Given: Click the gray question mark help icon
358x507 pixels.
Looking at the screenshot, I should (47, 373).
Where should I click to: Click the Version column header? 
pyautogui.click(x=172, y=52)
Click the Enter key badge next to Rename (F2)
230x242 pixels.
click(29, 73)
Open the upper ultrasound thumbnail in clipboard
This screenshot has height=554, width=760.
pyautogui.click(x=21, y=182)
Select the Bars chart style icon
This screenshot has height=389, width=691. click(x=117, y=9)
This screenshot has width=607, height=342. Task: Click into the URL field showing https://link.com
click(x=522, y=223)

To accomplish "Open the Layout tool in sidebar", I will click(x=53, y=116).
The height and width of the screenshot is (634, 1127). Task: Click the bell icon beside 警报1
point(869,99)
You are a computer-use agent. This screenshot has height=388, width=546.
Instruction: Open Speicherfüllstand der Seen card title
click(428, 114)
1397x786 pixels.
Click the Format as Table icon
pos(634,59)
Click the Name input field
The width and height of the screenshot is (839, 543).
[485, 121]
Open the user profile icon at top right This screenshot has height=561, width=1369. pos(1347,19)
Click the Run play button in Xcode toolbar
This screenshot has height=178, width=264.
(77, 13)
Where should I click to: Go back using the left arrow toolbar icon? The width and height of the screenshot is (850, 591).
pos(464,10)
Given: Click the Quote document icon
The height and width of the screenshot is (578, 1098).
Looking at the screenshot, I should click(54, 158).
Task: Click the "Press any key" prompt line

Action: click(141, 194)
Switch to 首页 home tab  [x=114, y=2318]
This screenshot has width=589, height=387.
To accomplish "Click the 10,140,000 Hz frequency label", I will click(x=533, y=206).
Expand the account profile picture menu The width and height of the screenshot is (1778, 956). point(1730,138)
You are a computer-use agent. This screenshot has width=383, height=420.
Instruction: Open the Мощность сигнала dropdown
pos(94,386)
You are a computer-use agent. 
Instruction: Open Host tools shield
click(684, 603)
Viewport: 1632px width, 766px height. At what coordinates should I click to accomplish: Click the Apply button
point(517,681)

····················

# STATED PROBLEM
Rewrite the items from the start through the line containing "pyautogui.click(x=21, y=182)", replacing "thumbnail" with "preview" and leaving everything else unchanged.

# FULL SOLUTION
Given: Click the gray question mark help icon
358x507 pixels.
Looking at the screenshot, I should (47, 373).
Where should I click to: Click the Version column header? 
pyautogui.click(x=172, y=52)
Click the Enter key badge next to Rename (F2)
230x242 pixels.
click(29, 73)
Open the upper ultrasound preview in clipboard
This screenshot has height=554, width=760.
pyautogui.click(x=21, y=182)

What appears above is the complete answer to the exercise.